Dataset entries

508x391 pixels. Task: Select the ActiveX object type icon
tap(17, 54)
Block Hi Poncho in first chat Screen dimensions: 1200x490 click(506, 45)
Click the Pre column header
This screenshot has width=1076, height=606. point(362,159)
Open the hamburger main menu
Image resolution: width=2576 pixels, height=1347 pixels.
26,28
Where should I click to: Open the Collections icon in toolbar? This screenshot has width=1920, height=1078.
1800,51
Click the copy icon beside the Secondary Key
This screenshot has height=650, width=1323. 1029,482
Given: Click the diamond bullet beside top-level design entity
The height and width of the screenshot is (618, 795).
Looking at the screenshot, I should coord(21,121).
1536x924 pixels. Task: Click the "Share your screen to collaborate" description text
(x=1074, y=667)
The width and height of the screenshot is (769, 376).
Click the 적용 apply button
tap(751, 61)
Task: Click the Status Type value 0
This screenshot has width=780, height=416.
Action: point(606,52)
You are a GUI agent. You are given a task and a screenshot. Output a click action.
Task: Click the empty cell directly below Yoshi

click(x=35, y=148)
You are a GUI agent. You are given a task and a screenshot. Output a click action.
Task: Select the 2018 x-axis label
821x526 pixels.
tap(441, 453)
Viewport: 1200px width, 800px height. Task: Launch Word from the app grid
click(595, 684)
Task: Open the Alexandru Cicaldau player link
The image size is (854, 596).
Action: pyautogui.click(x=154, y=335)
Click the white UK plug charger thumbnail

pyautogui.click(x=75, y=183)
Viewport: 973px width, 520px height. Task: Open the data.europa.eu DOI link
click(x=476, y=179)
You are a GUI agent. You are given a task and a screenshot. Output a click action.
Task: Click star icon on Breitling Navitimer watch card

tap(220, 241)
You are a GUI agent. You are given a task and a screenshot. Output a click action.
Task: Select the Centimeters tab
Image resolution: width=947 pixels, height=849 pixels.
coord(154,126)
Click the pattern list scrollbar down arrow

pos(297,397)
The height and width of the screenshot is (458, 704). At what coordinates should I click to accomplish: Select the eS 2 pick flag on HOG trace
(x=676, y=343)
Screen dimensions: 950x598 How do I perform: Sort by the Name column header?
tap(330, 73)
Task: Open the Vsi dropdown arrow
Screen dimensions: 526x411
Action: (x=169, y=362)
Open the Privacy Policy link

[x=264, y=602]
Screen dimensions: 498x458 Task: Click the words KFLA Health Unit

» **Task**
Give back every entry exactly, with nothing left out.

» **Task solution**
508x391 pixels. Task: Select the ActiveX object type icon
tap(17, 54)
Block Hi Poncho in first chat Screen dimensions: 1200x490 click(506, 45)
Click the Pre column header
This screenshot has width=1076, height=606. point(362,159)
Open the hamburger main menu
Image resolution: width=2576 pixels, height=1347 pixels.
26,28
Where should I click to: Open the Collections icon in toolbar? This screenshot has width=1920, height=1078.
1800,51
Click the copy icon beside the Secondary Key
This screenshot has height=650, width=1323. 1029,482
Given: Click the diamond bullet beside top-level design entity
The height and width of the screenshot is (618, 795).
Looking at the screenshot, I should coord(21,121).
1536x924 pixels. Task: Click the "Share your screen to collaborate" description text
(x=1074, y=667)
The width and height of the screenshot is (769, 376).
Click the 적용 apply button
tap(751, 61)
Task: Click the Status Type value 0
This screenshot has width=780, height=416.
Action: point(606,52)
You are a GUI agent. You are given a task and a screenshot. Output a click action.
Task: Click the empty cell directly below Yoshi

click(x=35, y=148)
You are a GUI agent. You are given a task and a screenshot. Output a click action.
Task: Select the 2018 x-axis label
821x526 pixels.
tap(441, 453)
Viewport: 1200px width, 800px height. Task: Launch Word from the app grid
click(595, 684)
Task: Open the Alexandru Cicaldau player link
The image size is (854, 596).
Action: pyautogui.click(x=154, y=335)
Click the white UK plug charger thumbnail

pyautogui.click(x=75, y=183)
Viewport: 973px width, 520px height. Task: Open the data.europa.eu DOI link
click(x=476, y=179)
You are a GUI agent. You are given a task and a screenshot. Output a click action.
Task: Click star icon on Breitling Navitimer watch card

tap(220, 241)
You are a GUI agent. You are given a task and a screenshot. Output a click action.
Task: Select the Centimeters tab
Image resolution: width=947 pixels, height=849 pixels.
coord(154,126)
Click the pattern list scrollbar down arrow

pos(297,397)
The height and width of the screenshot is (458, 704). At what coordinates should I click to accomplish: Select the eS 2 pick flag on HOG trace
(x=676, y=343)
Screen dimensions: 950x598 How do I perform: Sort by the Name column header?
tap(330, 73)
Task: Open the Vsi dropdown arrow
Screen dimensions: 526x411
Action: (x=169, y=362)
Open the Privacy Policy link

[x=264, y=602]
Screen dimensions: 498x458 Task: Click the words KFLA Health Unit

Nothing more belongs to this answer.